━━━ INPUT DATA

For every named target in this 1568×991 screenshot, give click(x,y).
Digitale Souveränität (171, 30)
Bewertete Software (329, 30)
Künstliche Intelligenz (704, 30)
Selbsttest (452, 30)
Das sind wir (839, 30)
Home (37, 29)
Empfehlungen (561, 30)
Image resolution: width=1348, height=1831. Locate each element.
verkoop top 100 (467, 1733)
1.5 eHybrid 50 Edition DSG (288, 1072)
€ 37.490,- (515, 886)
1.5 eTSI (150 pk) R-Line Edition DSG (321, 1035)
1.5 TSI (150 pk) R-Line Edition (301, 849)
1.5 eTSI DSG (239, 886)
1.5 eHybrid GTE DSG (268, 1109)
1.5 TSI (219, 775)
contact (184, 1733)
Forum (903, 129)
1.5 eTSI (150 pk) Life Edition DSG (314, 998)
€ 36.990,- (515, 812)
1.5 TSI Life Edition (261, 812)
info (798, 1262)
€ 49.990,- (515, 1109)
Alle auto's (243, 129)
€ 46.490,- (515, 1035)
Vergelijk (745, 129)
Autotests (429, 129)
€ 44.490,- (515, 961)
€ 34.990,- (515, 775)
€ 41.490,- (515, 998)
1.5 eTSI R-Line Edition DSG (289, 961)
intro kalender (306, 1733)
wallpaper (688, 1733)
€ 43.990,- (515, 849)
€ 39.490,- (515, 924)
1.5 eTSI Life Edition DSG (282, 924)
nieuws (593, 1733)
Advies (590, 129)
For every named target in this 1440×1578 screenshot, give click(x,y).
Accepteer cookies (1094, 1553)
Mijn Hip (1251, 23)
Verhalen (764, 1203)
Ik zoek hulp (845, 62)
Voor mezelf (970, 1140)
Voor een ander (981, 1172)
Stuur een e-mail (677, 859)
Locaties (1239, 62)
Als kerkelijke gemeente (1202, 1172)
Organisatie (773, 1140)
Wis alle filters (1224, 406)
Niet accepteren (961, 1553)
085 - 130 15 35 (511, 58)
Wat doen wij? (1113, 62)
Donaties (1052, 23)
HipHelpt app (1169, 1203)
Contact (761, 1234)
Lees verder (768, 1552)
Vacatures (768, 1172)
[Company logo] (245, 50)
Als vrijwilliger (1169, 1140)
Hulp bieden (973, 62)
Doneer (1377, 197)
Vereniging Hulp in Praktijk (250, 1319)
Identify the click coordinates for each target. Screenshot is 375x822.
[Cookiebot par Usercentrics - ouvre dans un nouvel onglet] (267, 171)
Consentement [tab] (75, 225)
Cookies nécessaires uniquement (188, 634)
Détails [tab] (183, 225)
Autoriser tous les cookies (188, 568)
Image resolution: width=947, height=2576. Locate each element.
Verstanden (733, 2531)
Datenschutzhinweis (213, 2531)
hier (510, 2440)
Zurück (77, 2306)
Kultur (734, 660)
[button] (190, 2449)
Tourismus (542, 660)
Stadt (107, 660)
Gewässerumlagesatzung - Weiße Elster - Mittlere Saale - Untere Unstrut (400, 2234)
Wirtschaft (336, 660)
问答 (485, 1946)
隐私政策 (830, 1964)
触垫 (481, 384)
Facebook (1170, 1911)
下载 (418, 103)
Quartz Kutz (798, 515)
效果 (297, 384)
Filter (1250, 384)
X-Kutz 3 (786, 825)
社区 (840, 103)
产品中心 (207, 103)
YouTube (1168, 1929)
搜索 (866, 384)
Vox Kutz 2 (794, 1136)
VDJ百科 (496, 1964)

━━━━━━

> _REQUIREMENTS_
Report each line of the data above that contains the word "Image".

> _EXERCISE SOLUTION_
Image resolution: width=1348, height=1831. Locate each element.
Image resolution: width=947, height=2576. Locate each element.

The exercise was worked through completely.